▶ HOW TO COMPLETE THIS TASK
Find the line below with "Viewport: 1254px width, 477px height." and the line with "Click the 46 cm patellar tendon marker". Output them and the lines between, exactly, but not the pictures.

▶ ENTRIES SUPPLIED
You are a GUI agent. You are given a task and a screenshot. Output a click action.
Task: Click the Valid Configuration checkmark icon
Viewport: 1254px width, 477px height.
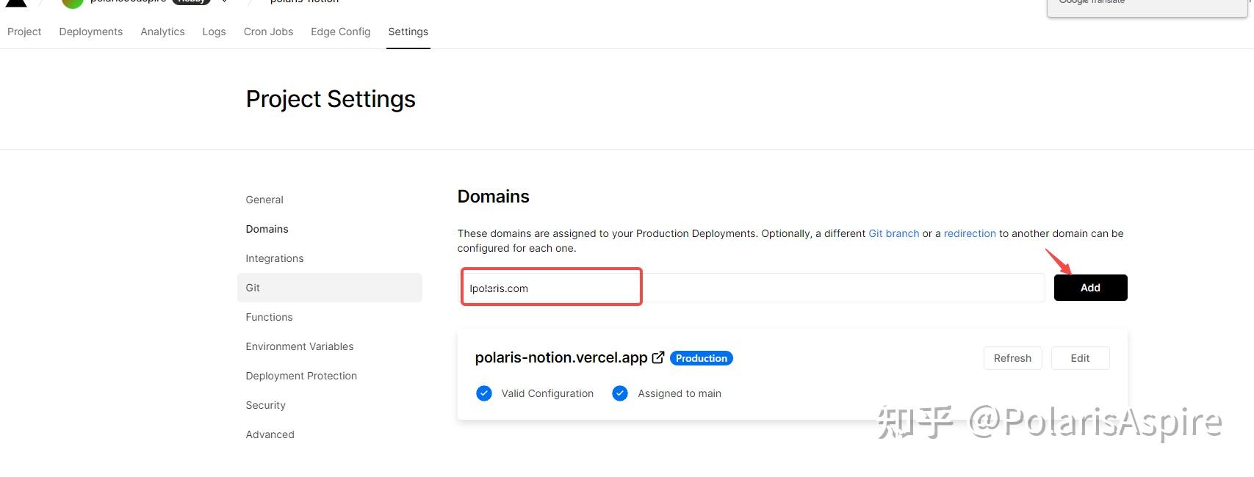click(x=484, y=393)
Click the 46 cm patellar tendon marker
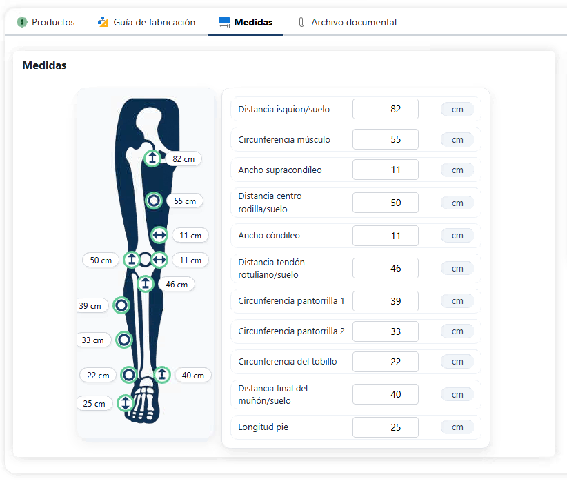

* * *

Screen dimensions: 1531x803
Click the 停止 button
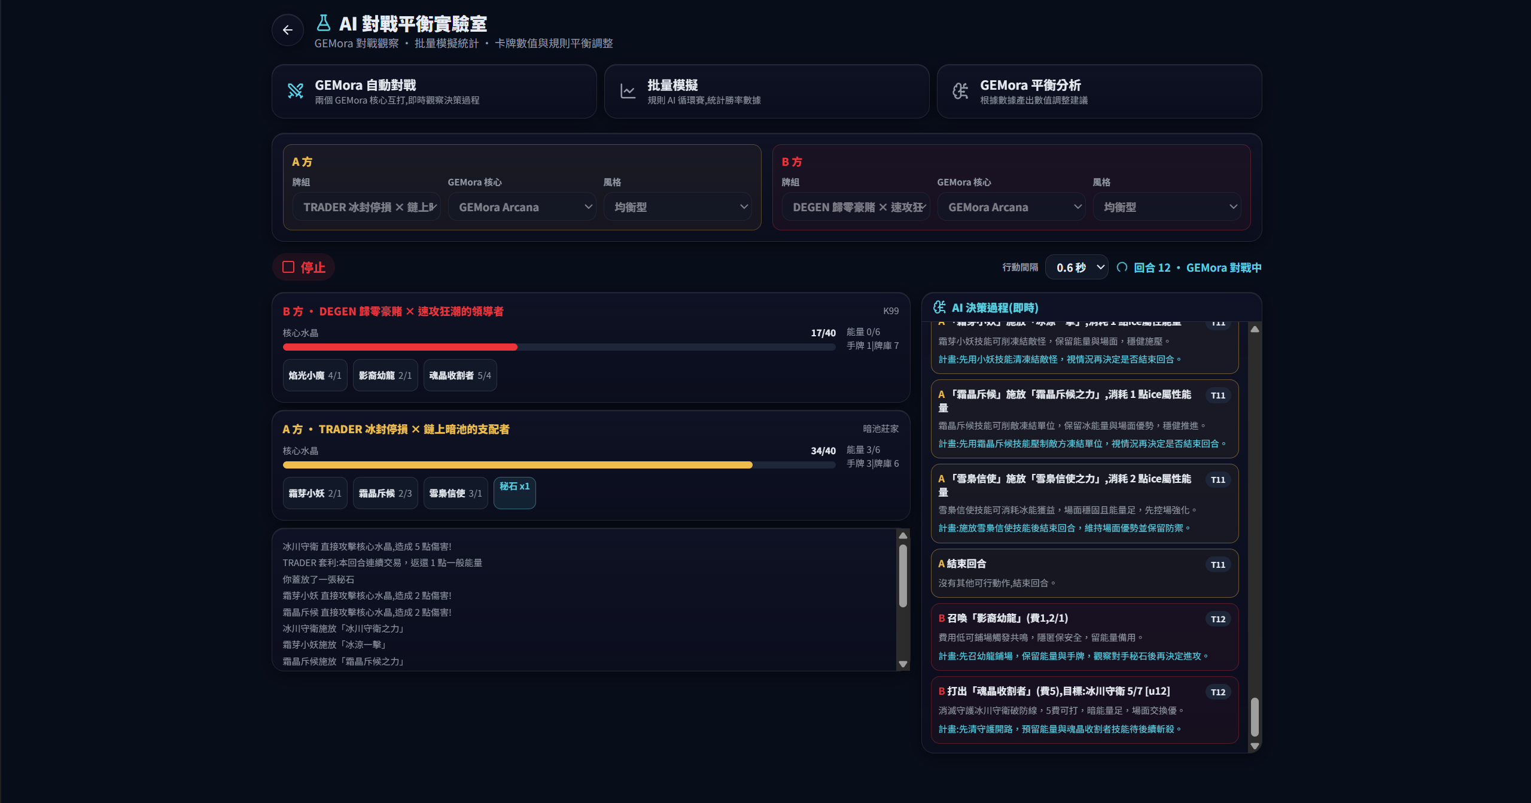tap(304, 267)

▶ RESULT FOR THIS EXERCISE
Viewport: 1254px width, 477px height.
click(x=484, y=393)
Click the 46 cm patellar tendon marker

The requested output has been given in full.